Chcą kamer w szkołach
82 proc. włoskich nauczycieli uważa, że monitoring w placówkach powstrzyma falę przemocy wśród uczniów.
W ostatnich miesiącach we Włoszech odnotowuje się dziesiątki poważnych pobić między uczniami, a także pogróżek i znieważania nauczycieli. Pedagogów atakują także rodzice uczniów. Podobnie jak w Polsce, nagrania z podobnych incydentów we włoskich placówkach oświatowych są zamieszczane w internecie, na portalach społecznościowych. Kilka takich nagrań wywołało ogólnokrajową dyskusję o sytuacji we włoskich szkołach.

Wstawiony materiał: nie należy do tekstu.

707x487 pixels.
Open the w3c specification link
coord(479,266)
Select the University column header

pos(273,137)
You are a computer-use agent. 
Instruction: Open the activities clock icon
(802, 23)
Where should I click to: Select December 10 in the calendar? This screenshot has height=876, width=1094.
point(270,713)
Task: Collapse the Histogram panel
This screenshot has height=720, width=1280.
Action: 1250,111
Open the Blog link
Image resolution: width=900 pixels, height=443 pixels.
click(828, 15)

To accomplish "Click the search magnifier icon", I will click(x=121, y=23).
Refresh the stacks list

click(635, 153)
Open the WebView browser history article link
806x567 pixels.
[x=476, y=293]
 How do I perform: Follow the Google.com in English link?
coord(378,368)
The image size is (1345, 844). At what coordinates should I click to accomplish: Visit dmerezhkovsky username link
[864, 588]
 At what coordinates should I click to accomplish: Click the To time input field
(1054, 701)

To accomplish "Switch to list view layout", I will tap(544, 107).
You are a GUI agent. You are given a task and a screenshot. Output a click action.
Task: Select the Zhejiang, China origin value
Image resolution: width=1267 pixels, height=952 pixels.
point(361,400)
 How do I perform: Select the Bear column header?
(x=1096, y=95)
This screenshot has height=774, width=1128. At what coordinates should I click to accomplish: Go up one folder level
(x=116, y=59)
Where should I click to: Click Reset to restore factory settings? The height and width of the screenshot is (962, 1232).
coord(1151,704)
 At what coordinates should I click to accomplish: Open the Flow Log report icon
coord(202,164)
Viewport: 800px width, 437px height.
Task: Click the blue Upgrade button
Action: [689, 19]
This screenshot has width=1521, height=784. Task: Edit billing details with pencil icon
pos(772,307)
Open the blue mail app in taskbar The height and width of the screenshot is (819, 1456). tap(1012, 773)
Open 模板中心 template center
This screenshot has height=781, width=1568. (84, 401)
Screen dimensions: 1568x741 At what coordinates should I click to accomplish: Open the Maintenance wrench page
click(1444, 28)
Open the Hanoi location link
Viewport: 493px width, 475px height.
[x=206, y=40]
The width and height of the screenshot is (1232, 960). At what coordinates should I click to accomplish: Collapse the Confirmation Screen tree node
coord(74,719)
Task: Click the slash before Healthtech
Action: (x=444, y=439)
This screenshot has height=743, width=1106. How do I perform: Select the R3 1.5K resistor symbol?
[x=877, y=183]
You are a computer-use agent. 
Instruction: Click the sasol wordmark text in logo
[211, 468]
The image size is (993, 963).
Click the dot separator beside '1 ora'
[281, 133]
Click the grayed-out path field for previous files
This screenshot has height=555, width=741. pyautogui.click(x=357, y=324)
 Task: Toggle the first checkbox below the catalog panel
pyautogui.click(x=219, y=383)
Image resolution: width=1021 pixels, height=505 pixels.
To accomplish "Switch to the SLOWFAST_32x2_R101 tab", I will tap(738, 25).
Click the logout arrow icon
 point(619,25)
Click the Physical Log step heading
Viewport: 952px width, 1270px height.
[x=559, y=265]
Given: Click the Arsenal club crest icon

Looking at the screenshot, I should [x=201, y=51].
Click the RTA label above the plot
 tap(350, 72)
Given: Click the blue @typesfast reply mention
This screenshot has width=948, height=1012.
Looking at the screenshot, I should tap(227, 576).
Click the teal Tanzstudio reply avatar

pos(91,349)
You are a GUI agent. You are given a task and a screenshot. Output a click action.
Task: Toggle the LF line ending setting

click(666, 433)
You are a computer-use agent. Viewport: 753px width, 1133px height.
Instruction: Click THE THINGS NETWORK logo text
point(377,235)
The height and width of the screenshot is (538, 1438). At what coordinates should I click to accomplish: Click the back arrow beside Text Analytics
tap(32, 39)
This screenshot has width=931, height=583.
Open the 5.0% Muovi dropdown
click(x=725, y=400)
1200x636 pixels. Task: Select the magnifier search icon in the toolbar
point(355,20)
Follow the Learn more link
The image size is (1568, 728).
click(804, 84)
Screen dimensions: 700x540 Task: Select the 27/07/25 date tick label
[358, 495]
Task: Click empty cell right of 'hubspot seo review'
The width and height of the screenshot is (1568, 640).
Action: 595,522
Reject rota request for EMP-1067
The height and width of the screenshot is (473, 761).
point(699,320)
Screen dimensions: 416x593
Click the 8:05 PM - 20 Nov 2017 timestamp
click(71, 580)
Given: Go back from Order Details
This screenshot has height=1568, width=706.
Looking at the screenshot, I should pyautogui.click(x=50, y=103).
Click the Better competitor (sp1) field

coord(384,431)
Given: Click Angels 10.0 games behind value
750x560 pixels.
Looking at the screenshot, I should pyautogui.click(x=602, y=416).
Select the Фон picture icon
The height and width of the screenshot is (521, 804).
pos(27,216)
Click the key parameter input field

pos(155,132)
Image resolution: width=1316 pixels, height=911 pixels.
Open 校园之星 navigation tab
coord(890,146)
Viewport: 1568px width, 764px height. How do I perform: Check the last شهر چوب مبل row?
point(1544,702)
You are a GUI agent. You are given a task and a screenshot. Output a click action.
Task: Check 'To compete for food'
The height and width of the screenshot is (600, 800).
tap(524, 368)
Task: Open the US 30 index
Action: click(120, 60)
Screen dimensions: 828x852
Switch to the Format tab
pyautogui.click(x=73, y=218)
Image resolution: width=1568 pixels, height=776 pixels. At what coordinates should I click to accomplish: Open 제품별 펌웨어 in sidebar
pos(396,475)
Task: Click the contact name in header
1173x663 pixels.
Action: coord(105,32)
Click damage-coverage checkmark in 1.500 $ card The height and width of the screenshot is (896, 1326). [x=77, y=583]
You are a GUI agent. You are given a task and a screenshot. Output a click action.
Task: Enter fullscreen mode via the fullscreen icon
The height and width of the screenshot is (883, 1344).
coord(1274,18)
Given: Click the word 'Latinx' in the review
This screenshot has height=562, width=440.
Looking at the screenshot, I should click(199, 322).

Do akcji wkroczyło włoskie ministerstwo oświaty. Szefowa resortu edukacji Valeria Fideli zaapelowała do dyrekcji szkół i innych placówek o skuteczną walkę z tą patologią. Pani minister chce, by w podobnych sytuacjach wymierzane były maksymalnie surowe sankcje przewidziane przez prawo.
Włoskie media podały, że gdy zapytano nauczycieli, jak walczyć z przemocą w szkole, 82 proc. z nich uznało, że pomogą kamery instalowane w placówkach. Nagrania mają trafiać do sądów.